## [What you will do]
Copy out every line of the records in which "computer" can be found.

[Opening Available records section]

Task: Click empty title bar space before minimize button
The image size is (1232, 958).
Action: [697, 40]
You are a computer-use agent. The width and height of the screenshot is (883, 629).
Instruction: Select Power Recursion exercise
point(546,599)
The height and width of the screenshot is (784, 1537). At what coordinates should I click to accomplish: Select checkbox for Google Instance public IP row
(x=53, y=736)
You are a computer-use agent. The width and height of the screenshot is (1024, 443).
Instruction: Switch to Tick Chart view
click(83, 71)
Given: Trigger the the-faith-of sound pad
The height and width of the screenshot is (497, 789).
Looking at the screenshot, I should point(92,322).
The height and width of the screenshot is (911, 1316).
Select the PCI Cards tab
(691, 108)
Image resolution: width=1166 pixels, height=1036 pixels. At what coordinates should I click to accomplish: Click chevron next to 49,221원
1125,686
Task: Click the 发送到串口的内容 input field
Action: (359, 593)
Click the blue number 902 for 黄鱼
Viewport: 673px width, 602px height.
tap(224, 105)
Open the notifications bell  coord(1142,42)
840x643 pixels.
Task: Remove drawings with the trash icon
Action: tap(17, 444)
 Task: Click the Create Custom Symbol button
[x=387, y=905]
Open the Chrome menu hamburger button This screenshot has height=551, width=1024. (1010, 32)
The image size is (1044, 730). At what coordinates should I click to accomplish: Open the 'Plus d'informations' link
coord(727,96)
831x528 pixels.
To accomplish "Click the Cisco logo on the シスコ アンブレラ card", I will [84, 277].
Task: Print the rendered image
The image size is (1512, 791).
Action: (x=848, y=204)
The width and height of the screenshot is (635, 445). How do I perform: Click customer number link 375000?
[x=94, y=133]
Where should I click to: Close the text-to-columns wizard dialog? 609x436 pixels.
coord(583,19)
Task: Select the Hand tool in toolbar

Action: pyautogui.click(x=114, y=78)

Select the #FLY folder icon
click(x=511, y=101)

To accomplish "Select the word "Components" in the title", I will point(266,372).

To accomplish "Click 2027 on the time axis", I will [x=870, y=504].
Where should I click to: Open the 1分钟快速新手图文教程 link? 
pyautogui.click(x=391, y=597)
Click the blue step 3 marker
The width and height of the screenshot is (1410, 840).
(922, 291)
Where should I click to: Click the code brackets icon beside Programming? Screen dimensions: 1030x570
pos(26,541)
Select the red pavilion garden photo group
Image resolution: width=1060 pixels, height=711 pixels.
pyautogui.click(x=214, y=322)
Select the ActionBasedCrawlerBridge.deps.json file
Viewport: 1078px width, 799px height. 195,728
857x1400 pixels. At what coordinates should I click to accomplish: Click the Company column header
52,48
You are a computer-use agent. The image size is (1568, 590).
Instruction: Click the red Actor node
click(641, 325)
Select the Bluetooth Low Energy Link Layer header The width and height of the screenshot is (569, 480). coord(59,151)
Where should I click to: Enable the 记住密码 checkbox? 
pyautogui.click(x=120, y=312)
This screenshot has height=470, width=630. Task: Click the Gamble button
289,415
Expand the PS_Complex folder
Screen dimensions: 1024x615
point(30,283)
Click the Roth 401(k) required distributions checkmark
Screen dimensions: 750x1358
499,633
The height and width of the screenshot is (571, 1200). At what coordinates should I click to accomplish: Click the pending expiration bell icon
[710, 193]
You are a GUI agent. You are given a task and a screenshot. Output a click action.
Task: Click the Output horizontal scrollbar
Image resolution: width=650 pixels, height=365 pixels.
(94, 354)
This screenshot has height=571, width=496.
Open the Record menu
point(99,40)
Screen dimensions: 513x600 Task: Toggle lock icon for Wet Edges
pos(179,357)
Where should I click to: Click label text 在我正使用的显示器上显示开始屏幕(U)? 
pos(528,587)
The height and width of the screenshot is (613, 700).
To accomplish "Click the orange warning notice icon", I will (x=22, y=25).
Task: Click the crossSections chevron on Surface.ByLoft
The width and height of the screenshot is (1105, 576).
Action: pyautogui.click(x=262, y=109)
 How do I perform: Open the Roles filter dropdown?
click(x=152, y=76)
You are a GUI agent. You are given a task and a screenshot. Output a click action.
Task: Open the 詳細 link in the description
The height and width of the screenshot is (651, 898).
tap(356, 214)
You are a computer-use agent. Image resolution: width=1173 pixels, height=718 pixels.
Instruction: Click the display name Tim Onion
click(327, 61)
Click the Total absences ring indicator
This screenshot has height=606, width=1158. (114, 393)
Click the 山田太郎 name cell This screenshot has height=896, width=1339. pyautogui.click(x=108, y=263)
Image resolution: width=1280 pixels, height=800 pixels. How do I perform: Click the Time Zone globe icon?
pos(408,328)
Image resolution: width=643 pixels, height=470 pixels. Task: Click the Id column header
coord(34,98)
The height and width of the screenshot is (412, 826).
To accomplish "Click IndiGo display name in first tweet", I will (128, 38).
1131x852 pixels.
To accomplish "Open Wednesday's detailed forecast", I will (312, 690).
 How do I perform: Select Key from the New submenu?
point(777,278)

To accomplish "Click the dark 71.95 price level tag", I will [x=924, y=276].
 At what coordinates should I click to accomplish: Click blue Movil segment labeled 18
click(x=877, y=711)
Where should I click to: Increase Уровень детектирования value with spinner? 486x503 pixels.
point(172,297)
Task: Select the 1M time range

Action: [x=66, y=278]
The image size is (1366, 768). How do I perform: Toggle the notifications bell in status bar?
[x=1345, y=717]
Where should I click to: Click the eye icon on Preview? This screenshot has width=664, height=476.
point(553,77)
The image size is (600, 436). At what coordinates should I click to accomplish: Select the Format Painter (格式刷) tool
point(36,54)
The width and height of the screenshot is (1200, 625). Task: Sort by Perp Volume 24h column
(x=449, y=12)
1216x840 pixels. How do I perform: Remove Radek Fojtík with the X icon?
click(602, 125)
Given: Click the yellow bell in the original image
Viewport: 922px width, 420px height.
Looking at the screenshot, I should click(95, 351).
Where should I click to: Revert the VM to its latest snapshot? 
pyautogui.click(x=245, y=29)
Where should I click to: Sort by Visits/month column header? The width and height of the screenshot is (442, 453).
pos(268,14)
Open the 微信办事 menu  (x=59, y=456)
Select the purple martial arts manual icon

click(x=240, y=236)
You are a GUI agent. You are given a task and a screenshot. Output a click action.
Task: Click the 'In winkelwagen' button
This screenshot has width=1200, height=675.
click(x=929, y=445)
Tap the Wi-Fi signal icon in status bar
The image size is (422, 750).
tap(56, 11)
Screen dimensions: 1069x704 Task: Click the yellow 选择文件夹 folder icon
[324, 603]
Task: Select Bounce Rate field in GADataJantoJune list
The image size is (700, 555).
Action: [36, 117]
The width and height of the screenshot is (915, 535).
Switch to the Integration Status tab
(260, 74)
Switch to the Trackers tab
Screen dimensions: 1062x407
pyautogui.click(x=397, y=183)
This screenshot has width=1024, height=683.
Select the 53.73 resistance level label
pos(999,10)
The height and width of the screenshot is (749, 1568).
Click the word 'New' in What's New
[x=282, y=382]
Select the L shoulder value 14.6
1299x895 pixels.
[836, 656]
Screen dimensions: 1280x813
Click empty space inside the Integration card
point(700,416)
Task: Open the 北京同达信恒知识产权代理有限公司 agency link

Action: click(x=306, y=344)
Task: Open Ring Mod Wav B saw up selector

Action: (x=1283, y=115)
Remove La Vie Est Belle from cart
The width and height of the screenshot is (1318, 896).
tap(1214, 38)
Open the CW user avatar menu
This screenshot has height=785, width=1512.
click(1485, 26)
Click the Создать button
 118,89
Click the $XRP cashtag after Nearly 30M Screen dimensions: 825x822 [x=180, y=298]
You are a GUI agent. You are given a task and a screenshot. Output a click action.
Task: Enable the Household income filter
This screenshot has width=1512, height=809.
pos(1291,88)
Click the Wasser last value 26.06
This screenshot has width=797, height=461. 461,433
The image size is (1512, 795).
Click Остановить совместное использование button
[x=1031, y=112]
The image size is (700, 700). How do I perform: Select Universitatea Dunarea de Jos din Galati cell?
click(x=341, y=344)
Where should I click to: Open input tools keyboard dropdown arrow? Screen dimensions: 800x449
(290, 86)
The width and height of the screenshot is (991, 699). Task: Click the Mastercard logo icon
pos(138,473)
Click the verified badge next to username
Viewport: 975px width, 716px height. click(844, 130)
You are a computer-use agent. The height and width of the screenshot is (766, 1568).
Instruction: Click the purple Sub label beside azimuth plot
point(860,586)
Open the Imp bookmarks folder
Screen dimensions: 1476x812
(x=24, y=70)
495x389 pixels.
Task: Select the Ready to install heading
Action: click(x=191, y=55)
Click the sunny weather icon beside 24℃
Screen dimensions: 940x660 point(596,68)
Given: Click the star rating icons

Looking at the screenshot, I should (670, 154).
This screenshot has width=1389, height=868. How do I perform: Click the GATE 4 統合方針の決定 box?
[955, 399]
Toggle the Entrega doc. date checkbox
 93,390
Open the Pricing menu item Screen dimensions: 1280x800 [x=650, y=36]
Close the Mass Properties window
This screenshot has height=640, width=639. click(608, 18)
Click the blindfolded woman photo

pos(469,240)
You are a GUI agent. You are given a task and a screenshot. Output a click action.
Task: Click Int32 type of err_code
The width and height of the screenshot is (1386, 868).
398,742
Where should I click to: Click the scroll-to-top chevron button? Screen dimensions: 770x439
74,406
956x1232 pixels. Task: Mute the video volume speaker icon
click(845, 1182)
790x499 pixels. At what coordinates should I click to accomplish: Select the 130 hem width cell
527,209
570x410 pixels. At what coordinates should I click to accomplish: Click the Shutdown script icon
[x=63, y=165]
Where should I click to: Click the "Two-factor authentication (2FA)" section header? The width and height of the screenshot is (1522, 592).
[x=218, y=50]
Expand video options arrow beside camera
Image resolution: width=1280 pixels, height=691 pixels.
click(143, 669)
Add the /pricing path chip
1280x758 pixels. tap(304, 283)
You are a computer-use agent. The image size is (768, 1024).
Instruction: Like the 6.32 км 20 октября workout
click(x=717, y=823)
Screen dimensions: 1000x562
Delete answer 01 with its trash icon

[Closing Available records section]

## [Result]
You are a computer-use agent. The width and height of the screenshot is (883, 629).
You are a computer-use agent. The width and height of the screenshot is (1024, 443).
You are a computer-use agent. The image size is (1568, 590).
You are a computer-use agent. Image resolution: width=1173 pixels, height=718 pixels.
You are a computer-use agent. The height and width of the screenshot is (766, 1568).
You are a computer-use agent. The image size is (768, 1024).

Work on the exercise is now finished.